As part of our expansion to Cambridge, MA, we are seeking an experienced and strategic Head of Computational Drug Design to join our foundational Drug Design team. This is a pivotal role for a motivated scientific leader eager to shape the future of drug discovery at the intersection of computational chemistry and artificial intelligence. This role requires a unique blend of deep scientific expertise and the ability to lead both technical projects and high-performing teams, whilst contributing to or leading active drug discovery programs.

Responsibilities

Apply your knowledge and track record of modern drug design and discovery principles to deliver our Drug Design portfolio.

Provide direct line management for a growing team of Computational Chemists.

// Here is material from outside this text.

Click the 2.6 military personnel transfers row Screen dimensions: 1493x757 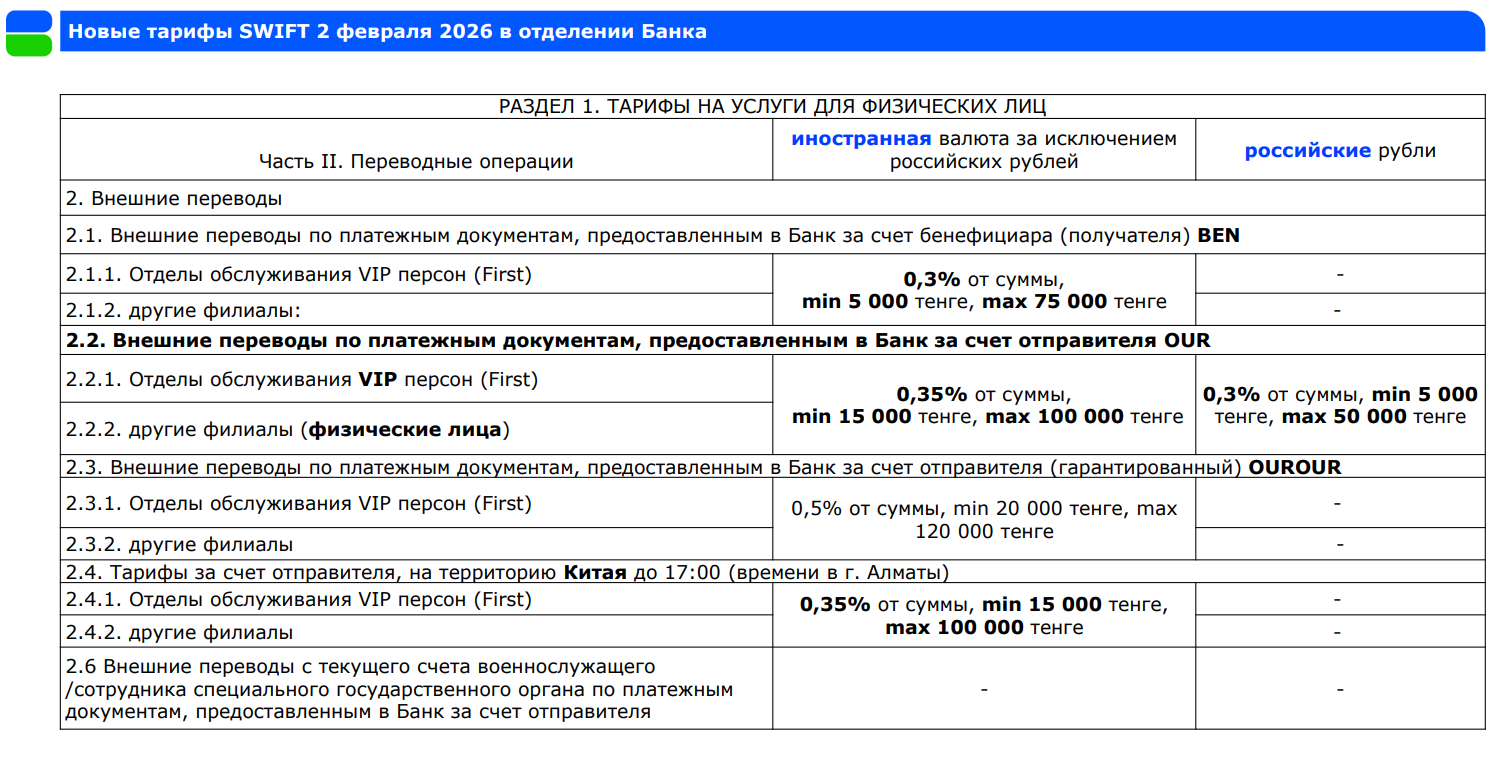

Set clear goals, provide regular feedback, support their professional development, and foster a collaborative and high-performance team environment.

Provide strategic input and technical direction to our AI/ML platform teams.

Collaborate both internally and with third party organisations, interacting within multidisciplinary teams, to support data-driven delivery of high quality scientific solutions to complex technical problems.

Represent the company externally, interacting with existing and prospective collaborators and Contract Research Organizations (CROs).

Prepare detailed scientific proposals and reports to support new and ongoing programs.

Embrace and champion our culture of inclusion and continuous professional development.

Qualifications

Minimum

PhD in Computational Chemistry, Medicinal Chemistry, Synthetic Chemistry, or a related scientific field, or equivalent industrial experience.

Solid foundation in computational chemistry with a minimum of 10+ years previous industrial experience within a pharma/biotech/CRO setting.

Proven experience leading computational chemistry strategy and execution for multiple drug discovery programs and target classes, and managing high-performing scientific teams.

Prior experience of leading drug discovery programs, from hit finding to lead optimisation and candidate selection.

Strong expertise in virtual screening, ligand and structure-based drug design using physics-based and ideally AI/ML methods.

Proven track record of developing models using ML or deep learning methods.

Expertise in writing and implementing Python scripts for analysis and tool development, and/or utilising pipelining tools to support cheminformatics and design workflows.

Genuine passion and enthusiasm for applying AI/ML to drug design and how this can transform the field.

Demonstrated success managing external collaborations (industry/CROs) and working effectively in cross-functional environments.

Growth mindset, adaptability, and eagerness to learn new concepts and techniques.

Preferred

Prior experience leveraging machine learning and generative AI methods for hit finding (e.g. ultra-large virtual screening and active learning), molecular design and lead optimisation

Strong knowledge of drug design principles, including ADMET and DMPK.

Knowledge of modalities such as PROTACs, molecular glues, PPI inhibitors or ADCs.

A track record of authorship of relevant scientific manuscripts.